#### EXERCISE MATERIAL

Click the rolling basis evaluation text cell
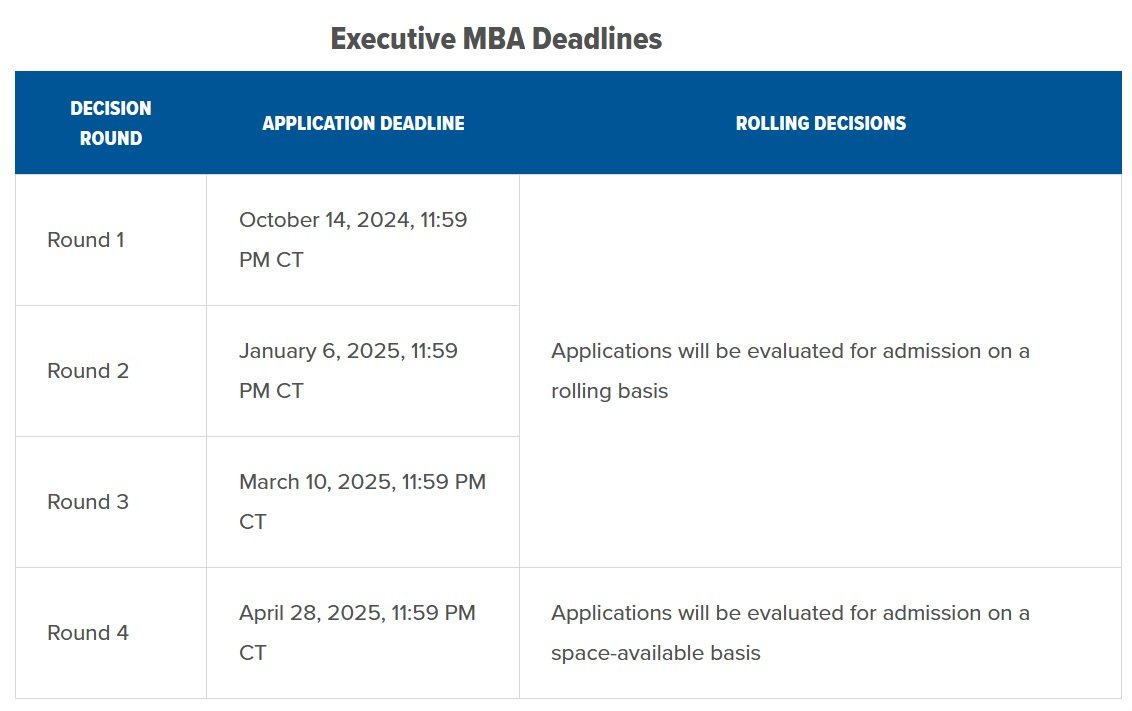 [x=790, y=371]
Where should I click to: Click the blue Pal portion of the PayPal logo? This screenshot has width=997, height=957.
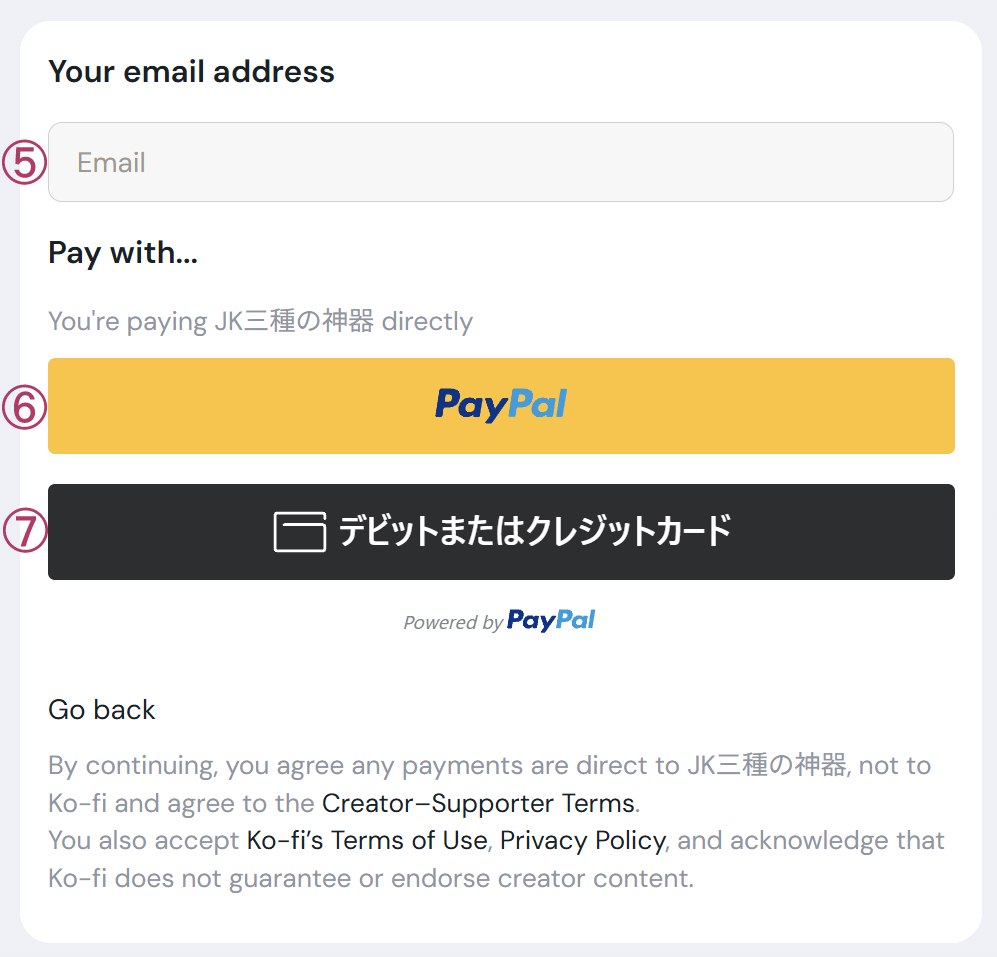click(534, 404)
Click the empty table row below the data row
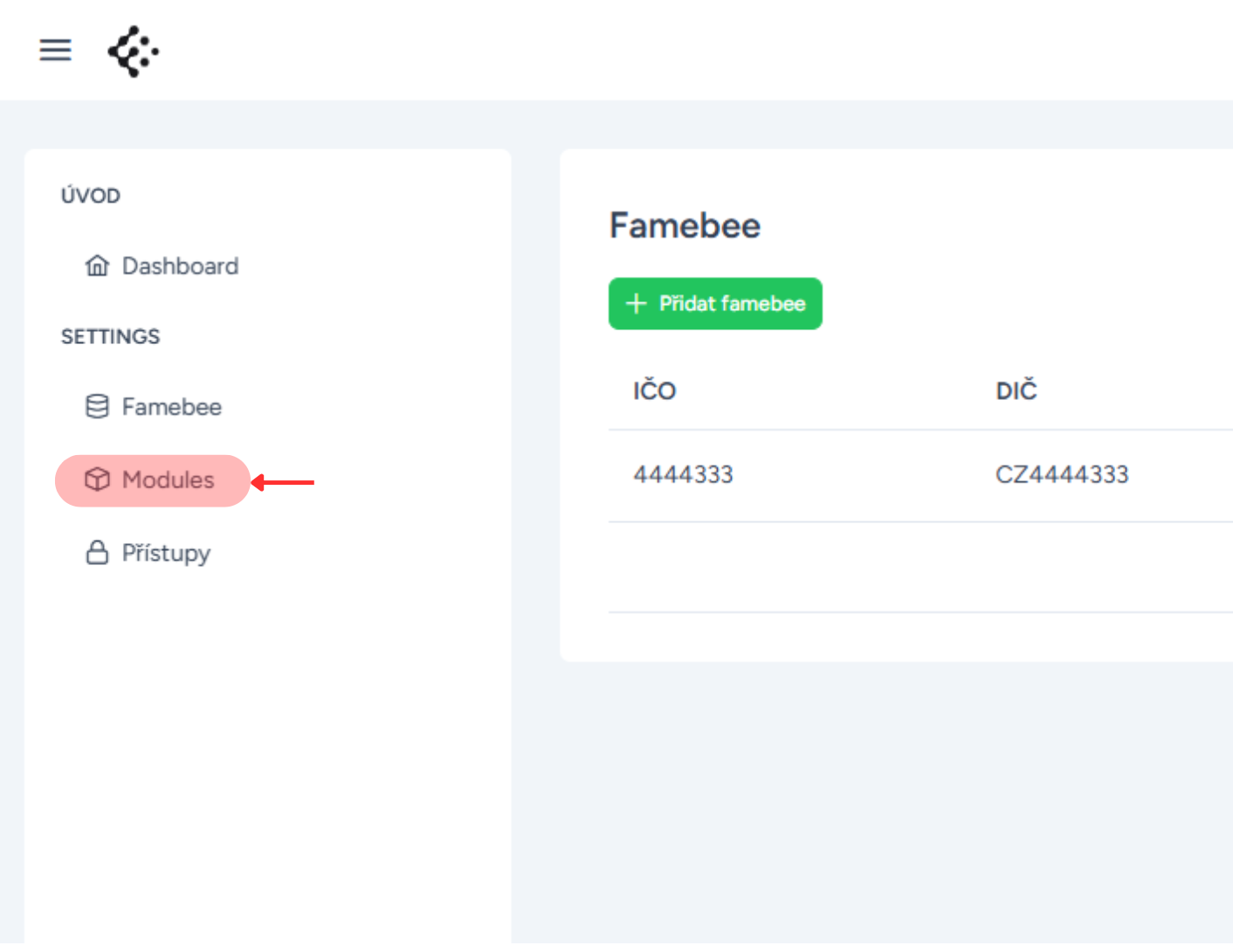This screenshot has width=1233, height=952. (920, 568)
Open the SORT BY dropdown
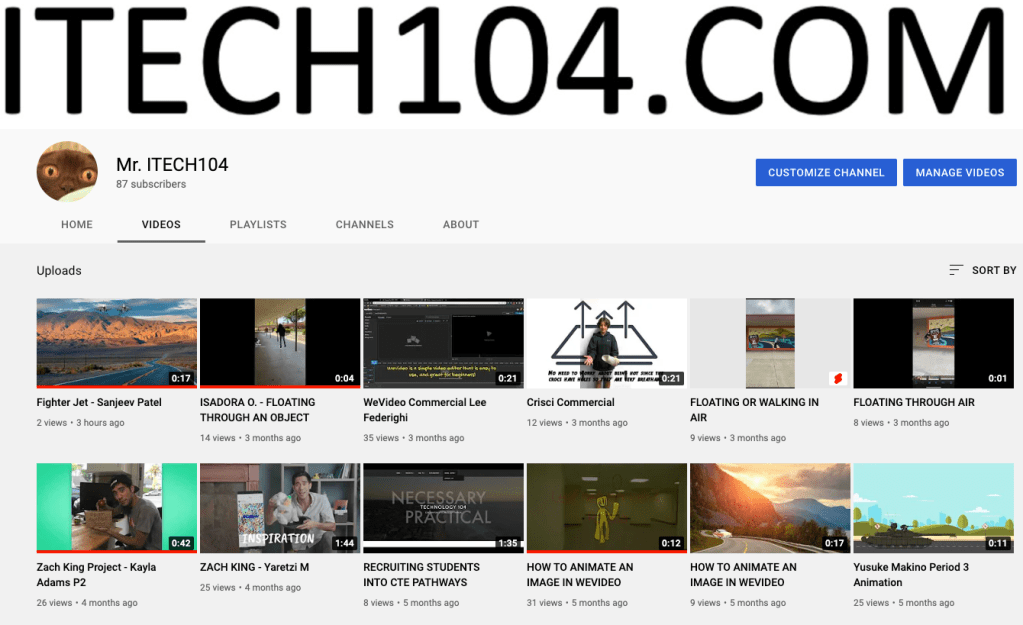 point(982,270)
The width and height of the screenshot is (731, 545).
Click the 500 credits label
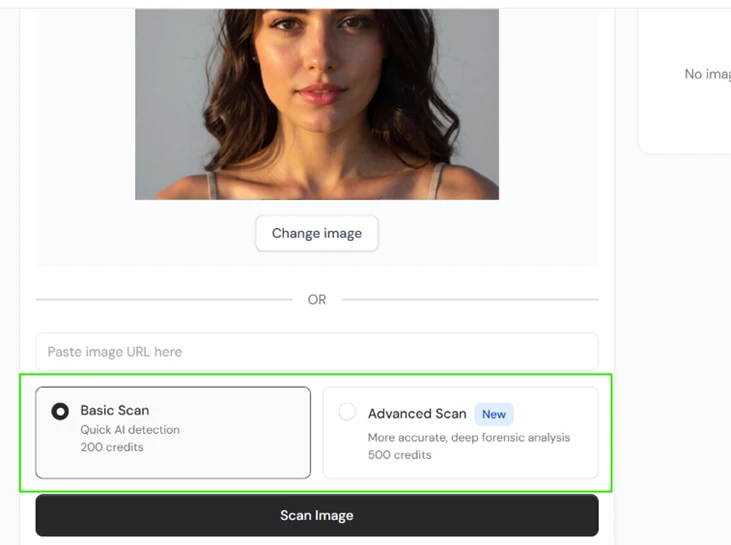400,455
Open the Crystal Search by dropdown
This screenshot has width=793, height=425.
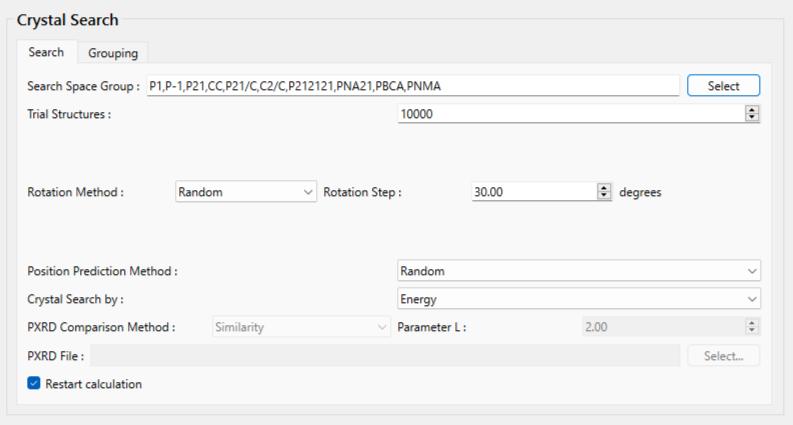[579, 299]
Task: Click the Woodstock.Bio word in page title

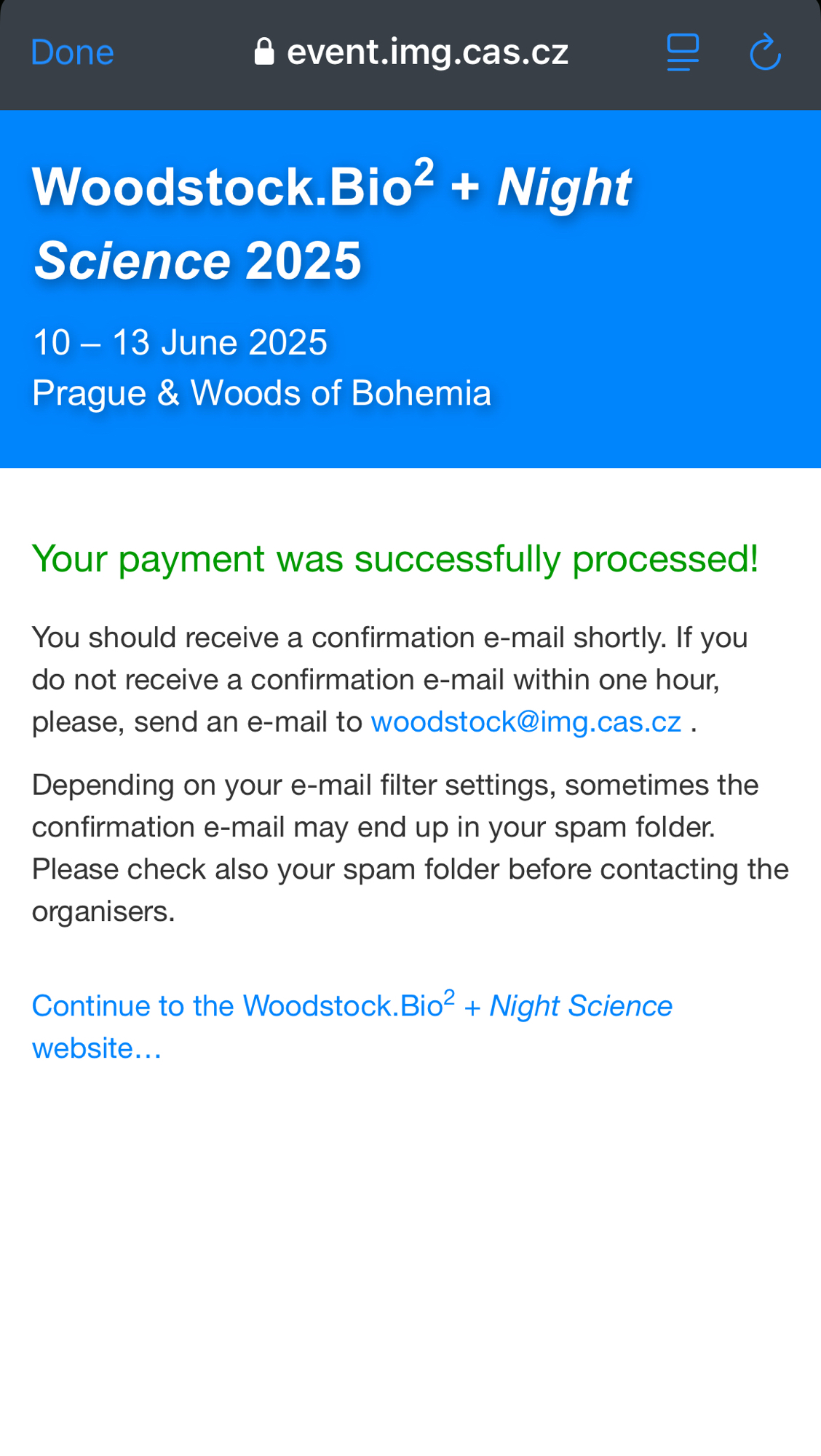Action: [222, 188]
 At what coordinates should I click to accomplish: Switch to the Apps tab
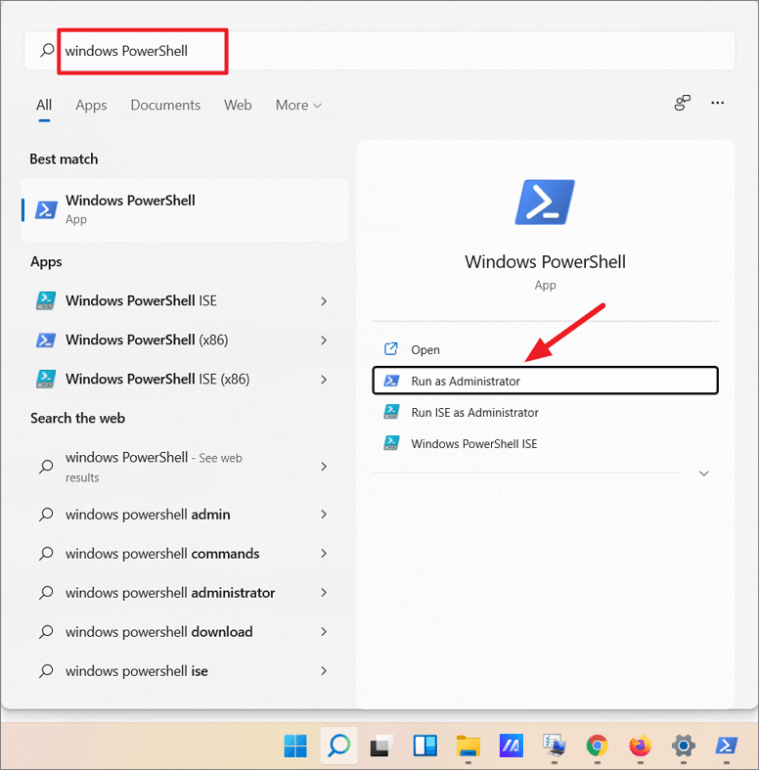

########

## PROBLEM DETAILS
Set down exactly the lines of the entries above from the one holding "Where should I" through the last one, including both, with the pictures left out.

## WRITTEN SOLUTION
Where should I click to: Click the blue Pal portion of the PayPal logo? This screenshot has width=997, height=957.
click(534, 404)
Click the empty table row below the data row
This screenshot has width=1233, height=952. (920, 568)
Open the SORT BY dropdown
 point(982,270)
The width and height of the screenshot is (731, 545).
Click the 500 credits label
400,455
Open the Crystal Search by dropdown
This screenshot has width=793, height=425.
[579, 299]
Task: Click the Woodstock.Bio word in page title

Action: [222, 188]
 At what coordinates should I click to accomplish: Switch to the Apps tab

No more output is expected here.